• Provided text
--- START ---

There's a WORLD of difference between saying "Sure, the city's a little flooded right now, maybe you should spend a couple of nights in a hotel outside of the city for comfort", and "SHIT! THE CITY'S FLOODED! THERE WILL NEVER BE A CITY AGAIN! PANIC PANIC PANIC!!!"
In case you haven't heard, most people are NOT making money now, no matter what profession they're in. My dad makes BOXES in a factory, and they're having paycuts. My mom takes care of the mentally ill, they're having paycuts. (the caretakers, not the mentally ill.)
-Sara
Hey I'm going to school @ UTI. The web addy is like www.uticorp.com . You go to school to learn like your basics, if you have good grades you can go to the manufacturer's programs. Not just BMW, but Porsche, Mercedes, Volvo, VolksWagon. The fun part of going is the few classes that add up to make hotrod u : power and performance classes, street/hot rodding/ NOS ... I'm taking Diesel as well and industrial which adds refrigeration and hydraulics.
BMW's by the way use fiber optics to drive all sorts of systems. The courses I believe take 22 weeks.

--- END ---

• Records from a collection

--- START ---

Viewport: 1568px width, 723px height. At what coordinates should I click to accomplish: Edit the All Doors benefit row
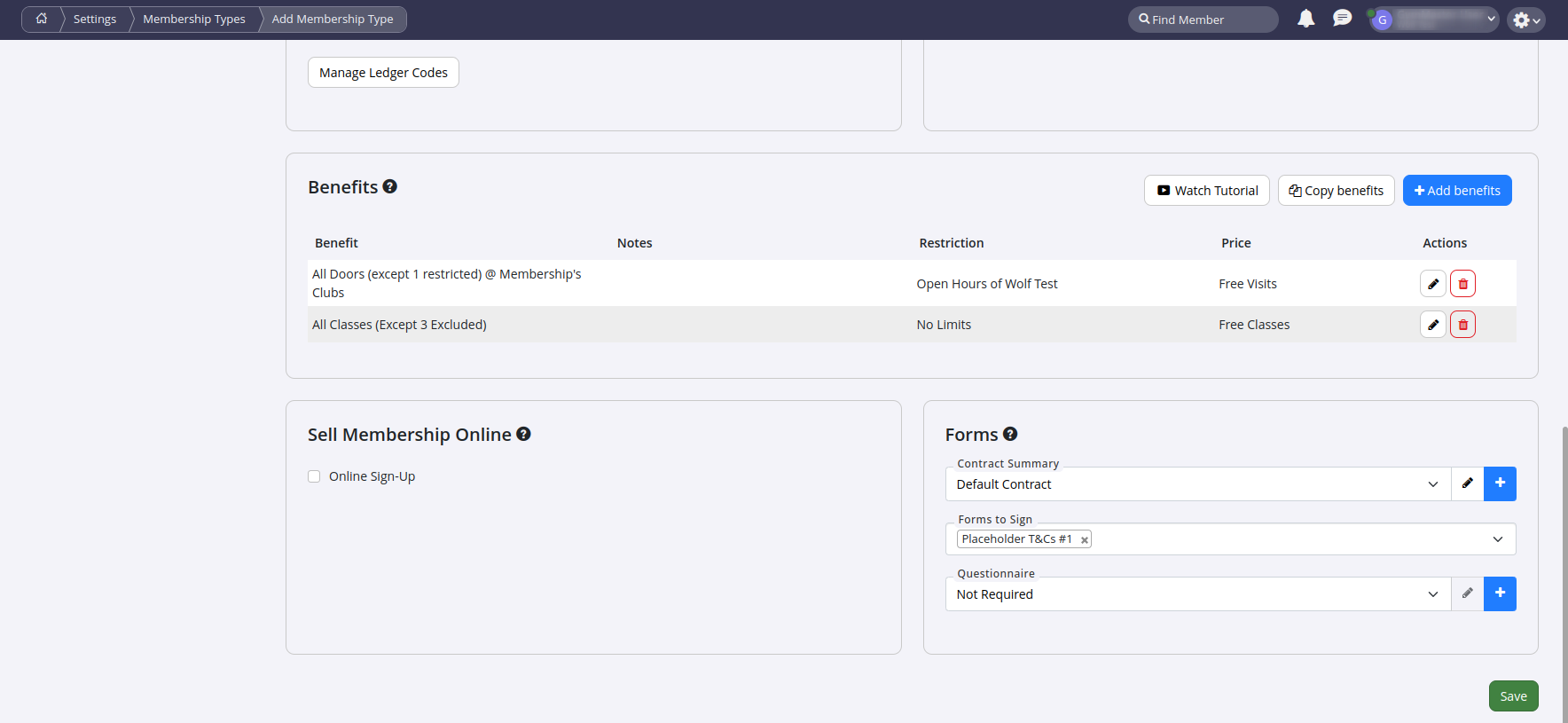tap(1432, 284)
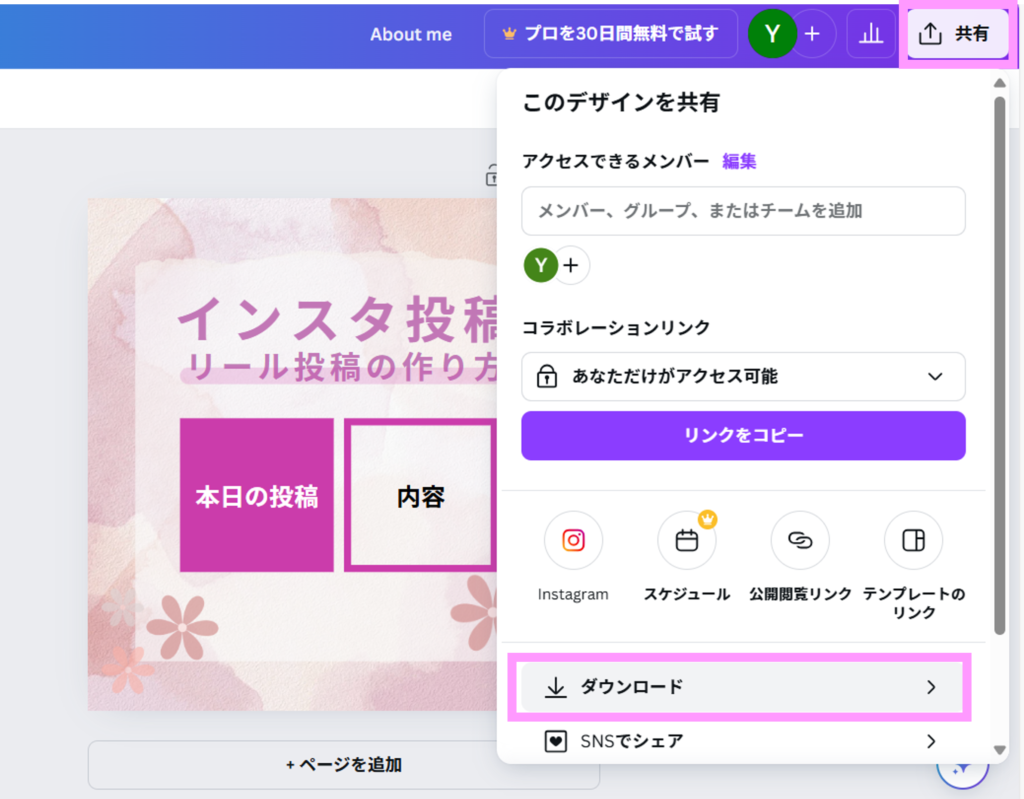The image size is (1024, 799).
Task: Click the 編集 link next to members
Action: pyautogui.click(x=739, y=161)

--- END ---

• What the task asks
Go on with the forum posts about pay cuts and auto technician school, starting after their last sentence. You won't need those lines here.

• Answer below
I used to work in computers. Overclocking just doesn't feel the same when you tweak an engine and hear it break class and make car alarms cry.
If you have any questions or would like to know more about UTI , the BMW manufacturing program, let me know. I'll be glad to help. email: crea5e AT yahoo dot com.
Sorry buddy, that's not IT, that's the fast track. Making $50-$75k/year right out of school, you're on the fast track. Guess what, median income for a family of four is under $40k/year. Every fast track career is short (the pre-MBA consulting jobs, etc., are 2-3 year jobs, then you get an MBA and start track two, or you wash out). Traders have the same lifestyle.
You get out of school, and run like hell. Most people fall off (not everyone can be a senior partner at a law firm or Big-5 company), that's how it works. With the IT path, you find something else, or you sit and rot. You can sit in a big company's IT staff for years, but the hot-shot jobs are all going to be churn and burn. You want the comparitively big bucks, get ready to run like hell.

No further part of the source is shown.